Begin at the line that holds "Where should I" and copy each line exactly until the data below ends, including that last line but no pictures.
BEGIN Material provided
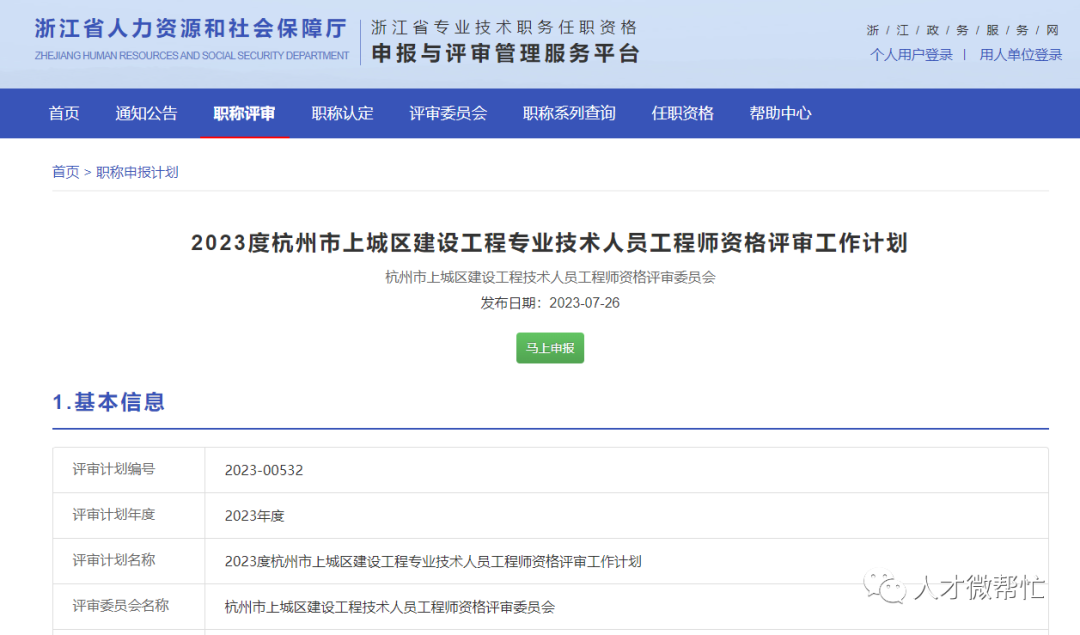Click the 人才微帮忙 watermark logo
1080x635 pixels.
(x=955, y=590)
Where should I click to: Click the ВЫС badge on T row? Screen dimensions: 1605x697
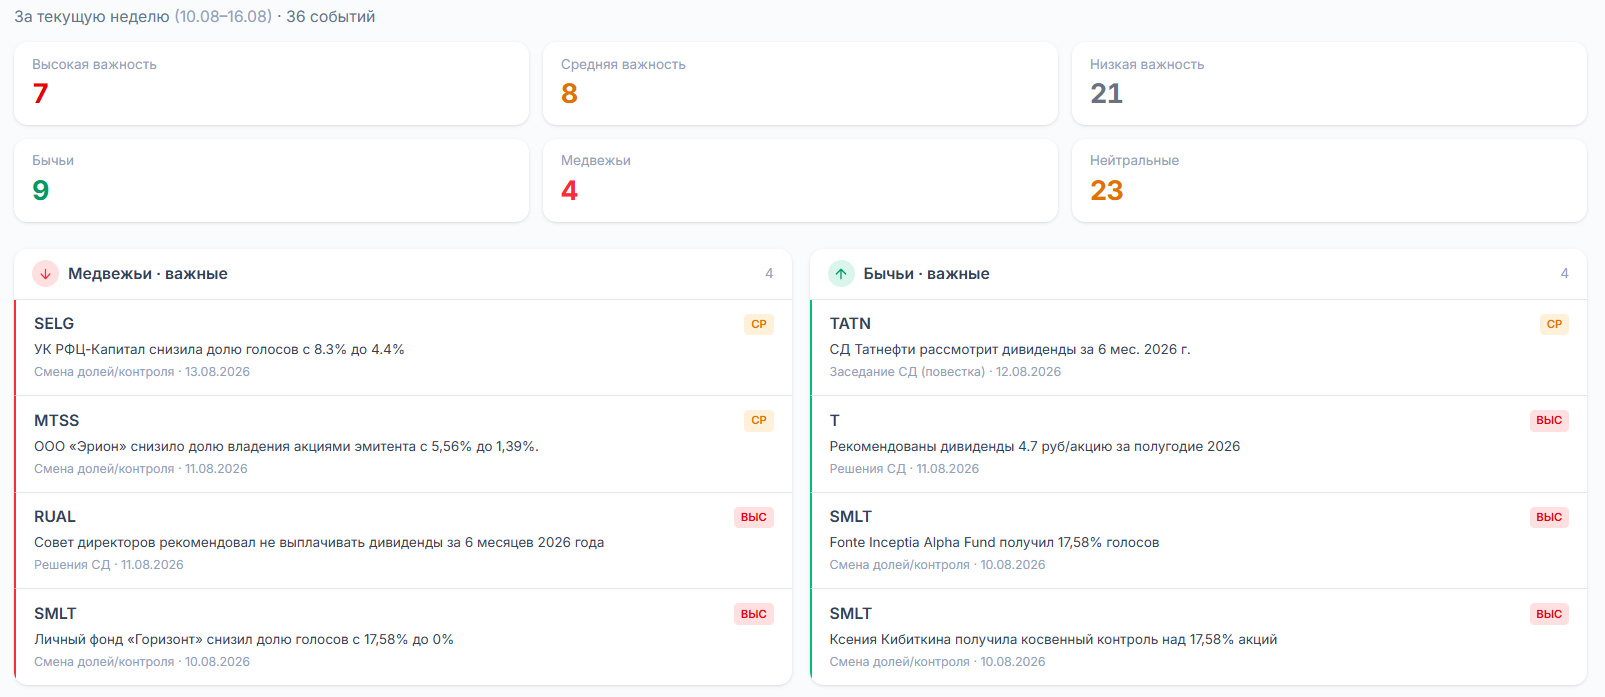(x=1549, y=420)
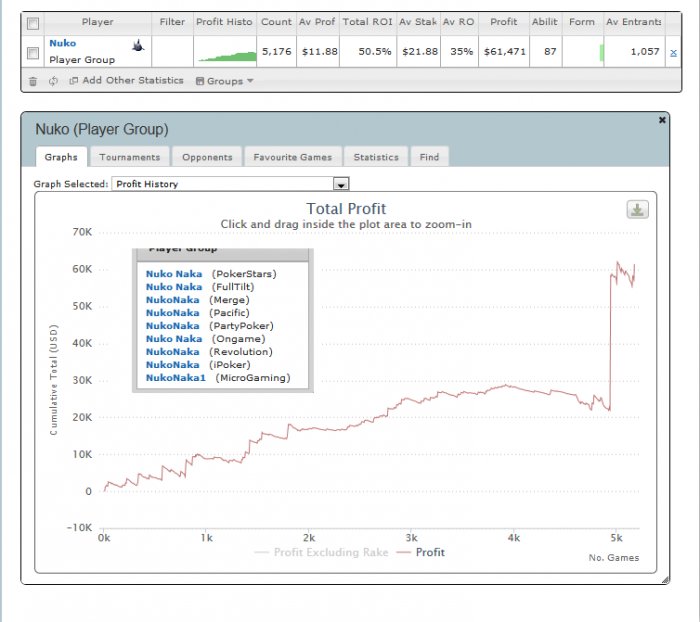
END Material provided
Task answer:
Where should I click to: Click the ВЫС badge on T row? Screen dimensions: 1605x697
(x=1549, y=420)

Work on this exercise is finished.